Tram on Oslo street


How do you increase the usage of public transit? It’s not how you think!

Date: September 25th 2023 | Author: Melanie Haynes

There was an interesting survey that popped up on our LinkedIn feed. The question was, “How best can we ensure we optimize our cities to work for humans and not cars?” The choices were:

  1. Adding better/more bike lanes.
  2. Less on-street parking.
  3. Fewer freeways in big cities.
  4. More reliable public transport.

Number 4 had over 60% of the votes.

We recently also ran a poll on LinkedIn asking people why they don’t commute by public transport, and it was equally split between lack of convenience and no access to public transit.

Whilst neither of these surveys produces valid data due to the number of respondents and the self-selecting nature of a LinkedIn poll, they give an idea of how people think.

Interestingly, two Scandinavian capital cities, Helsinki and Oslo, have introduced successful measures to reduce car usage and increase riders on public transit, which did not concentrate on public transit alone.

Electric bus charging in Helsinki

The Finnish example

Helsinki in Finland honed in on the walking environment and found that a 5% improvement in this could led an €8.5m increase in fares. Work on improving pedestrian and cycling infrastructure leads to more people using public transit instead of private cars.

Generally, a one kilometre (0.62 mile) radius is the optimum for people to walk to a transit station or stop. By prioritizing pedestrian routes around transport hubs, more people will use them. The main pain points for walking are the weather (which is out of our hands), distance, travel times and safety. Unsurprisingly, women were more concerned about safety and men about the speed of the journey. An underpass will cut the time of the journey but would make it feel unsafe for women. There has to be a balance struck. An improved walking environment would mean better pavements, better lighting, pleasant facades, benches and attractive planting (an excellent opportunity to help the local bee and butterfly community with wildflowers).

There are other examples outside Finland to illustrate this. Toronto Transit Commission found that 11% of their users cycled to public transport, but 60% would consider it if the infrastructure was better. Cycling has a more significant optimum distance of 3km (1.86 mile) for people to see it as a viable transport option. But it is about more than just prioritizing cycling infrastructure but also investment in cycle parking. Safe bike parking close to a station will increase users. When secure bike parking was introduced at stations in Liverpool, UK, new transit riders started using it. 19% of secure bike parking users in Liverpool are new train users.
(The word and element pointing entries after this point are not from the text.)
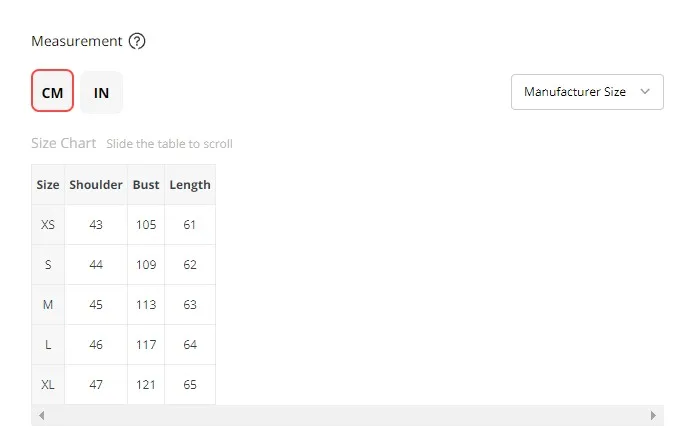Viewport: 678px width, 439px height.
Task: Click the Measurement help question mark icon
Action: [138, 41]
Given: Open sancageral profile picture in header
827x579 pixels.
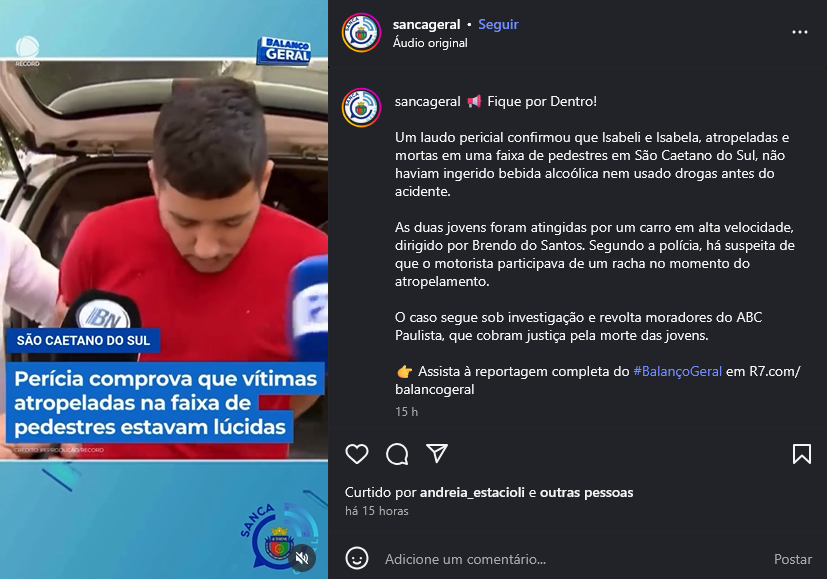Looking at the screenshot, I should tap(361, 33).
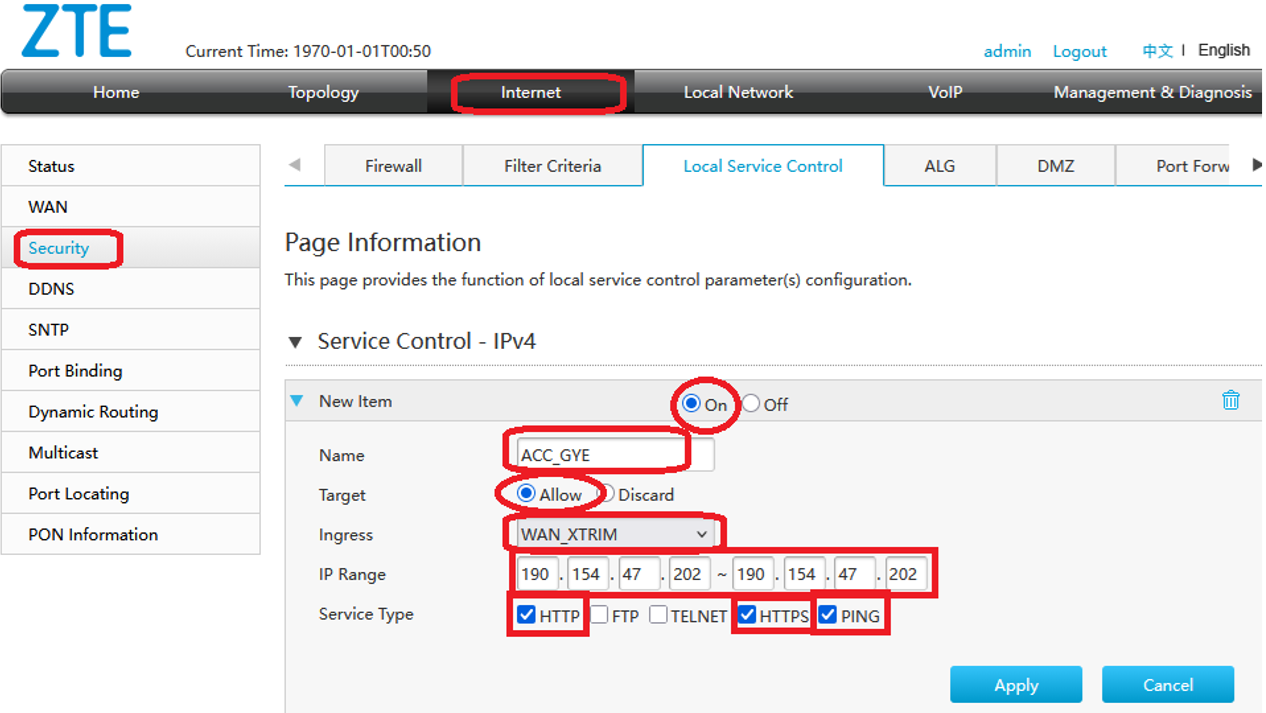Collapse the Service Control - IPv4 section
This screenshot has width=1266, height=713.
pyautogui.click(x=295, y=342)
In terms of investment, cycle parking is cheaper than car parking. The area of one parking space would accommodate ten regular bikes.

Tram in Oslo

Car-free liveability programme, Oslo

In 2017, Oslo, the Norwegian capital city, launched an ‘Action Plan for increased city life’; part of this was a car-free liveability programme. There was a broad consultation with different stakeholder groups on approaching this. Despite this, there was some backlash to the plans once they were underway.

First, they tackled the presence of cars in the city by removing on-street parking in the central Ring 1; there were exceptions for people with disabilities and delivery vans. Next, they altered and closed many car routes and increased the pedestrian network. They invested in cycle routes and, in major urban areas, the government covers substantial costs of large public transport projects.

The Norwegian government didn’t just invest in major urban areas and had grants that small towns and surrounding areas could access to strengthen public transit, cycling and walking infrastructure.

What was the result? 

Traffic was reduced by 11% in 2016-18 and 19% in 2018-2019. The number of pedestrians and people spending time in urban spaces has increased, as has the use of public transport and cycling. Recent polls show that 50% of the city’s residents now welcome a city with fewer cars as people start to see the positive results. The initial fear of businesses that the measures would negatively impact them has not been borne out. Oslo will continue to monitor the current scheme and any new initiatives.

Time for action

It is clear from just these few examples that changes to the urban environment and infrastructure around walking and cycling coupled with car restrictions have a knock-on benefit to public transit, the environment and urban life as a whole. Other cities and urban planners are watching these initiatives closely, but it may be time for more cities, particularly in the US, to create change now.